▶ _EXERCISE_:
Below are records; copy exactly the line containing "Roof Coverings (71, 1133)" and every line after it, through the last.

▶ _MATERIAL TO PROCESS_:

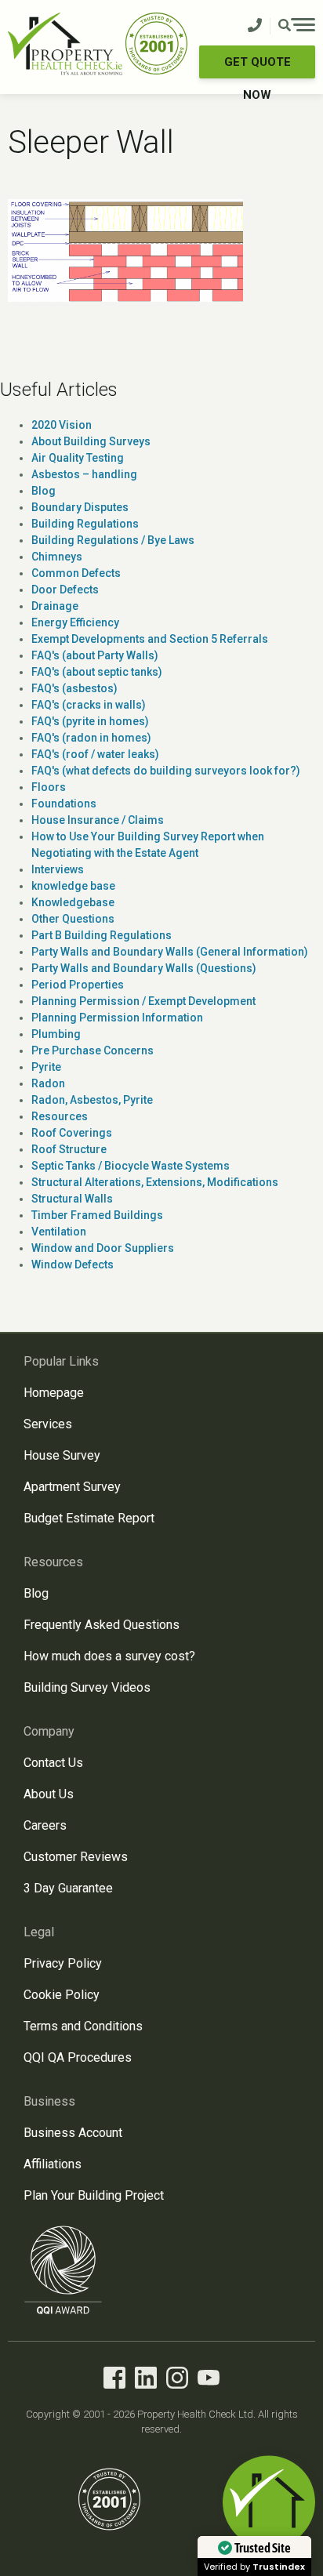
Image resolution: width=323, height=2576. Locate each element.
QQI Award (63, 2270)
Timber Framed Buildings (97, 1215)
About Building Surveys (91, 441)
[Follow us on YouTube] (209, 2380)
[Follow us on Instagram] (177, 2380)
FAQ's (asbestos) (74, 688)
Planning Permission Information (117, 1017)
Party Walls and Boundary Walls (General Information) (169, 951)
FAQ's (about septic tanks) (96, 672)
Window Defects (72, 1264)
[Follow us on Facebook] (114, 2380)
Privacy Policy (63, 1963)
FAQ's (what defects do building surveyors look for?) (165, 770)
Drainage (54, 606)
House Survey (62, 1455)
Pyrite (46, 1067)
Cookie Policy (62, 1994)
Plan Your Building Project (94, 2195)
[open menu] (296, 26)
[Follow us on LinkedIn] (146, 2380)
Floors (48, 787)
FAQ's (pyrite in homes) (90, 721)
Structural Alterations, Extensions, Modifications (154, 1182)
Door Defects (65, 589)
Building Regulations (85, 523)
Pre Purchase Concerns (92, 1050)
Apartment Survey (72, 1486)
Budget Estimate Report (89, 1518)
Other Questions (72, 918)
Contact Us (53, 1762)
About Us (49, 1794)
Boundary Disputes (80, 507)
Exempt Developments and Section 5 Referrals (149, 639)
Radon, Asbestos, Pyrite (92, 1100)
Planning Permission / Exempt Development (143, 1001)
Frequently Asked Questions (102, 1624)
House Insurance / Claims (97, 820)
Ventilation (58, 1231)
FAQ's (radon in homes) (91, 737)
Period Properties (77, 984)
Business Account (73, 2132)
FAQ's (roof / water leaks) (95, 754)
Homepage (54, 1392)
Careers (45, 1825)
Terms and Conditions (83, 2026)
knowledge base (73, 886)
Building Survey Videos (87, 1687)
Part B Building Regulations (101, 935)
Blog (43, 490)
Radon (48, 1083)
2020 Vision (61, 425)
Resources (59, 1116)
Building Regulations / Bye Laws (112, 540)
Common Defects (76, 573)
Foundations (63, 803)
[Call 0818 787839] (254, 26)
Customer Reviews (76, 1856)
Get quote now (257, 66)
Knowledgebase (72, 902)
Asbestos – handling (84, 474)
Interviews (57, 869)
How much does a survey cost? (109, 1656)
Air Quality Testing (77, 458)
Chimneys (56, 556)
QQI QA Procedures (78, 2057)
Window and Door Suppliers (102, 1248)
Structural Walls (72, 1198)
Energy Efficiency (75, 622)
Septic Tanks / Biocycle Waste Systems (130, 1165)
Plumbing (56, 1034)
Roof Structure (69, 1149)
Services (48, 1424)
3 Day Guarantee (68, 1888)
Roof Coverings (71, 1133)
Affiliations (53, 2164)
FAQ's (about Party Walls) (94, 655)
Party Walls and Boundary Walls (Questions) (143, 968)
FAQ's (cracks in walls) (88, 704)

▶ _OUTPUT_:
Roof Coverings (71, 1133)
Affiliations (53, 2164)
FAQ's (about Party Walls) (94, 655)
Party Walls and Boundary Walls (Questions) (143, 968)
FAQ's (cracks in walls) (88, 704)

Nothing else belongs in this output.